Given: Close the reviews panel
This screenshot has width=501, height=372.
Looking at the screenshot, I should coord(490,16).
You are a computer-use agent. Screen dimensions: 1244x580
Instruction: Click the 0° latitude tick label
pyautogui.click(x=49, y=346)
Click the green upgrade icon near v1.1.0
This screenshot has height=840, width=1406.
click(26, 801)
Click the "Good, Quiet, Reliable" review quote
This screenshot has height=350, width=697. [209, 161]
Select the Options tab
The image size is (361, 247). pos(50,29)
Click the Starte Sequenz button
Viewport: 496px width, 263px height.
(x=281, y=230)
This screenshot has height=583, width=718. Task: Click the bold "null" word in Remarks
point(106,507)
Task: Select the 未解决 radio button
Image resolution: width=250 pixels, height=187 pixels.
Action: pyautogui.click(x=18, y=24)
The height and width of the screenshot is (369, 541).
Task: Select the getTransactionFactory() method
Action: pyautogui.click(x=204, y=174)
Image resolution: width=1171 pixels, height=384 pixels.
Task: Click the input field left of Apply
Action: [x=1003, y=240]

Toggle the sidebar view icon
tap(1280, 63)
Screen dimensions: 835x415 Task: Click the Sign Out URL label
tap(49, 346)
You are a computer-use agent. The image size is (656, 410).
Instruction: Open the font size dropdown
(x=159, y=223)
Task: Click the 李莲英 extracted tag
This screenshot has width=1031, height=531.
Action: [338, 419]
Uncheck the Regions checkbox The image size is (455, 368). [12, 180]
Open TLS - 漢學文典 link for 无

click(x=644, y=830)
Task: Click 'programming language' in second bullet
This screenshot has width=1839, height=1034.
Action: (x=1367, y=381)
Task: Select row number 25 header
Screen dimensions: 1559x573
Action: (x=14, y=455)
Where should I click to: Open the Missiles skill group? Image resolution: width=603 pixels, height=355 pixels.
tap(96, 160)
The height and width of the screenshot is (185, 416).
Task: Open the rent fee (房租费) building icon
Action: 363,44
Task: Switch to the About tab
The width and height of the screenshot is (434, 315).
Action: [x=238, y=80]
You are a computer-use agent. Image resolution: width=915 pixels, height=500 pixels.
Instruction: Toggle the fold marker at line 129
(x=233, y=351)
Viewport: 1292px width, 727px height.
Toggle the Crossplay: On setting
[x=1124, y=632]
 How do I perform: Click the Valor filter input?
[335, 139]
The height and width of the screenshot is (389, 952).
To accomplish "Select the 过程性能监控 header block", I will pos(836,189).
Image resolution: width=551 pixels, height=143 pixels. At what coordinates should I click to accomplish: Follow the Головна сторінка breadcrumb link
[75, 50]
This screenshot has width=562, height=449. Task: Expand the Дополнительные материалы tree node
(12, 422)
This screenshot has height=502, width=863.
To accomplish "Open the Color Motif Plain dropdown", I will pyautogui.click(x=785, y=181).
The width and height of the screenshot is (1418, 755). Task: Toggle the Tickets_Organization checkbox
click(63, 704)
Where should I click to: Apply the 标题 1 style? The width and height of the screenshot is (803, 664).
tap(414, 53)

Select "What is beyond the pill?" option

**BRIEF:** Convert all the material above into a Markdown table with the columns "No." and "Entry". Number each line and leave out the blank lines.

**FINISHED ANSWER:**
| No. | Entry |
|---|---|
| 1 | Given: Close the reviews panel |
| 2 | This screenshot has width=501, height=372. |
| 3 | Looking at the screenshot, I should coord(490,16). |
| 4 | You are a computer-use agent. Screen dimensions: 1244x580 |
| 5 | Instruction: Click the 0° latitude tick label |
| 6 | pyautogui.click(x=49, y=346) |
| 7 | Click the green upgrade icon near v1.1.0 |
| 8 | This screenshot has height=840, width=1406. |
| 9 | click(26, 801) |
| 10 | Click the "Good, Quiet, Reliable" review quote |
| 11 | This screenshot has height=350, width=697. [209, 161] |
| 12 | Select the Options tab |
| 13 | The image size is (361, 247). pos(50,29) |
| 14 | Click the Starte Sequenz button |
| 15 | Viewport: 496px width, 263px height. |
| 16 | (x=281, y=230) |
| 17 | This screenshot has height=583, width=718. Task: Click the bold "null" word in Remarks |
| 18 | point(106,507) |
| 19 | Task: Select the 未解决 radio button |
| 20 | Image resolution: width=250 pixels, height=187 pixels. |
| 21 | Action: pyautogui.click(x=18, y=24) |
| 22 | The height and width of the screenshot is (369, 541). |
| 23 | Task: Select the getTransactionFactory() method |
| 24 | Action: pyautogui.click(x=204, y=174) |
| 25 | Image resolution: width=1171 pixels, height=384 pixels. |
| 26 | Task: Click the input field left of Apply |
| 27 | Action: [x=1003, y=240] |
| 28 | Toggle the sidebar view icon |
| 29 | tap(1280, 63) |
| 30 | Screen dimensions: 835x415 Task: Click the Sign Out URL label |
| 31 | tap(49, 346) |
| 32 | You are a computer-use agent. The image size is (656, 410). |
| 33 | Instruction: Open the font size dropdown |
| 34 | (x=159, y=223) |
| 35 | Task: Click the 李莲英 extracted tag |
| 36 | This screenshot has width=1031, height=531. |
| 37 | Action: [338, 419] |
| 38 | Uncheck the Regions checkbox The image size is (455, 368). [12, 180] |
| 39 | Open TLS - 漢學文典 link for 无 |
| 40 | click(x=644, y=830) |
| 41 | Task: Click 'programming language' in second bullet |
| 42 | This screenshot has width=1839, height=1034. |
| 43 | Action: (x=1367, y=381) |
| 44 | Task: Select row number 25 header |
| 45 | Screen dimensions: 1559x573 |
| 46 | Action: (x=14, y=455) |
| 47 | Where should I click to: Open the Missiles skill group? Image resolution: width=603 pixels, height=355 pixels. |
| 48 | tap(96, 160) |
| 49 | The height and width of the screenshot is (185, 416). |
| 50 | Task: Open the rent fee (房租费) building icon |
| 51 | Action: 363,44 |
| 52 | Task: Switch to the About tab |
| 53 | The width and height of the screenshot is (434, 315). |
| 54 | Action: [x=238, y=80] |
| 55 | You are a computer-use agent. Image resolution: width=915 pixels, height=500 pixels. |
| 56 | Instruction: Toggle the fold marker at line 129 |
| 57 | (x=233, y=351) |
| 58 | Viewport: 1292px width, 727px height. |
| 59 | Toggle the Crossplay: On setting |
| 60 | [x=1124, y=632] |
| 61 |  How do I perform: Click the Valor filter input? |
| 62 | [335, 139] |
| 63 | The height and width of the screenshot is (389, 952). |
| 64 | To accomplish "Select the 过程性能监控 header block", I will pos(836,189). |
| 65 | Image resolution: width=551 pixels, height=143 pixels. At what coordinates should I click to accomplish: Follow the Головна сторінка breadcrumb link |
| 66 | [75, 50] |
| 67 | This screenshot has width=562, height=449. Task: Expand the Дополнительные материалы tree node |
| 68 | (12, 422) |
| 69 | This screenshot has height=502, width=863. |
| 70 | To accomplish "Open the Color Motif Plain dropdown", I will pyautogui.click(x=785, y=181). |
| 71 | The width and height of the screenshot is (1418, 755). Task: Toggle the Tickets_Organization checkbox |
| 72 | click(63, 704) |
| 73 | Where should I click to: Apply the 标题 1 style? The width and height of the screenshot is (803, 664). |
| 74 | tap(414, 53) |
| 75 | Select "What is beyond the pill?" option |